Primary Connections is an innovative program that links the teaching of science with literacy in the primary years of schooling. It is an exciting and rewarding approach for teachers and students and includes two components: a professional learning program and supporting curriculum resources.
Primary Investigations, a previous Academy science program for primary schools, is still available.
The Academy is currently managing a pilot of the Science by Doing program which is seeking to increase the engagement of secondary school students in their science studies.
The Academy advises governments on science education and supports professional development for science teachers.
The encouragement and reward of excellence in science is at the heart of the ethos of the Academy. Each year the Academy awards a series of medals, lectures or prizes to early-career and career scientists in all fields of science They include the Pawsey Medal awarded to a young physicist, the Gottschalk Medal to a young medical researcher, and the Fenner Medal to a young biologist.
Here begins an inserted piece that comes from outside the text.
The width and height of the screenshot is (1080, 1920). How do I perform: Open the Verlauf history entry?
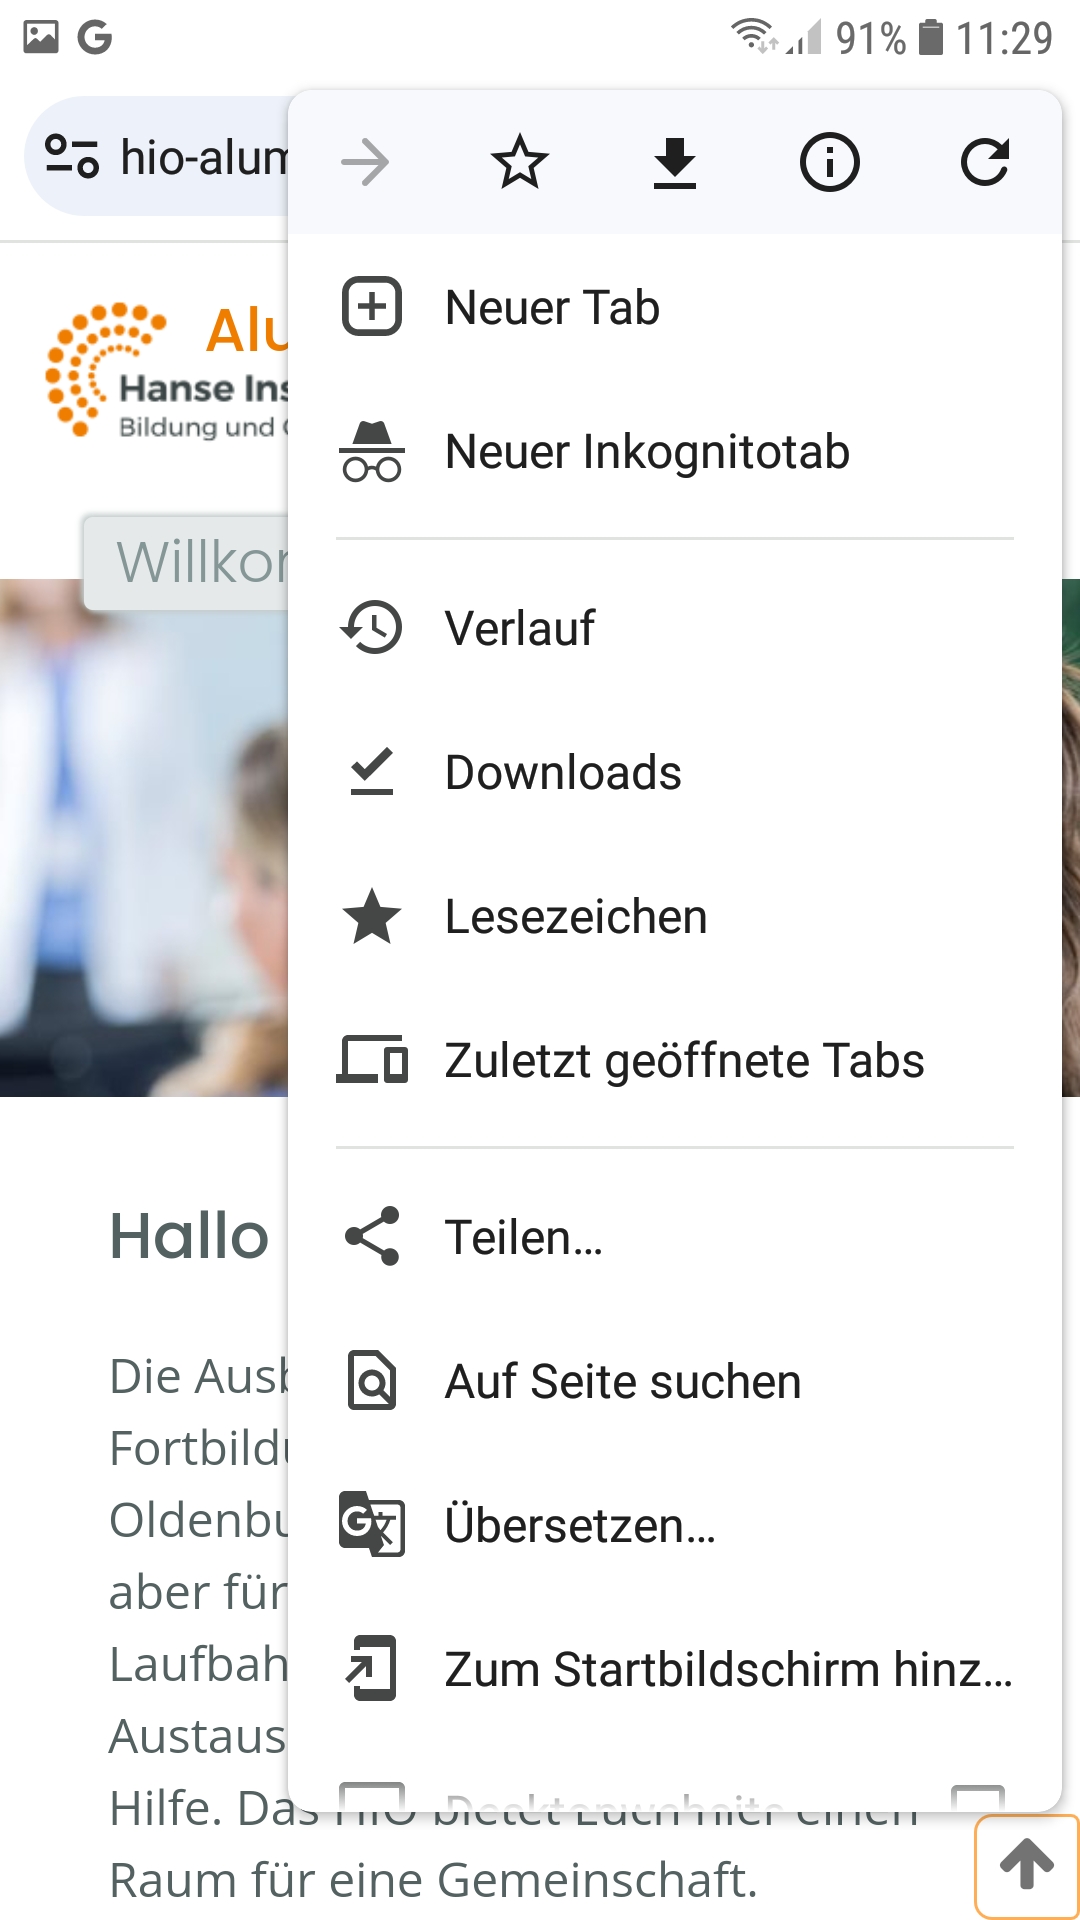pyautogui.click(x=520, y=628)
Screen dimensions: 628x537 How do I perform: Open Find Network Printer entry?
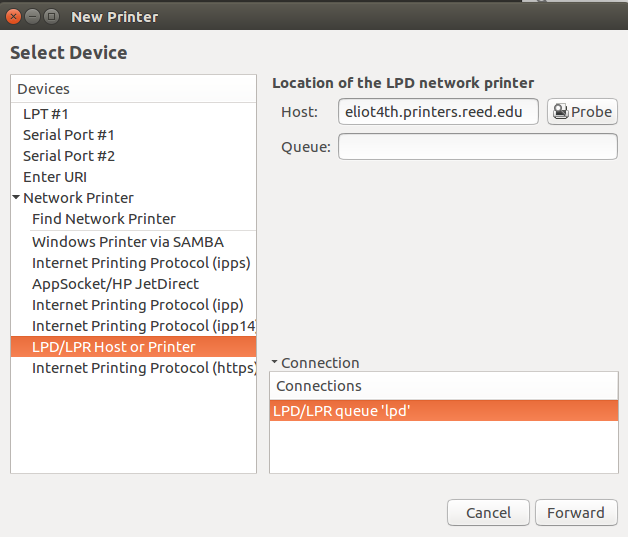point(104,219)
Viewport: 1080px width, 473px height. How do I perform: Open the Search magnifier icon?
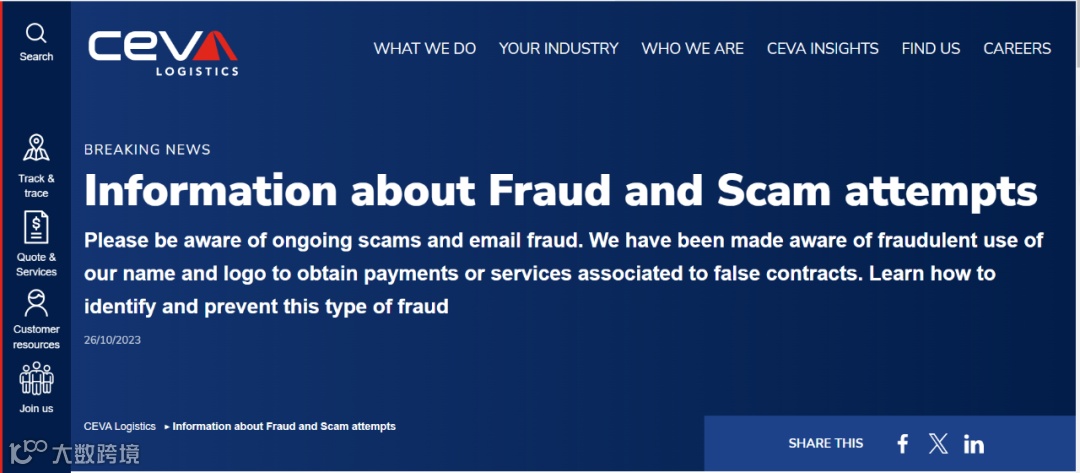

In alternate years the Academy awards the Matthew Flinders Medal and Lecture and the Macfarlane Burnet Medal and Lecture to distinguished physical and biological career scientists. The Ian William Wark Medal and Lecture and the Lloyd Rees Lecture were established to encourage those whose research bridges science and industry. The Frederick White Prize is awarded to scientists who have significantly contributed to our understanding and progress in a range of physical sciences.
There are other medals, lectures or prizes in chemistry (David Craig Medal, Le Fèvre Memorial Prize), in mathematics or physics (Thomas Ranken Lyle Medal), in the Earth sciences (Mawson Medal and Lecture, Jaeger Medal, Haddon Forrester King Medal, Anton Hales Medal, Dorothy Hill Award), in human genetics (Ruth Stephens Gani Medal), and in the mathematical or statistical sciences (Moran Medal, Hannan Medal).
Support for research is provided for research conferences that focus on rapidly developing fields of study (Boden Research Conferences, Fenner Conferences on the Environment, and the Elizabeth and Frederick White Research Conferences), and travelling fellowships are awarded for the exchange of scientific ideas (Rudi Lemberg Travelling Fellowship, Selby Fellowship, and the Graeme Caughley Travelling Fellowship). Other grants to support research are the Conservation of endangered Australian species Awards, the J G Russell Awards, and the Douglas and Lola Douglas Scholarships in Medical Research.
The Academy holds a collection of medals awarded by various organisations in Australia for distinguished contributions to science and technology.
The Adolph Basser Library was established in 1962, by a gift from Sir Adolph Basser, to document the history of science in Australia and to support related research. Housed in the Shine Dome, the library contains printed and manuscript material, the latter providing a unique source for historical research. Each year the Library offers a fellowship of $2,500 to encourage use of the collections by postgraduate students and other independent researchers.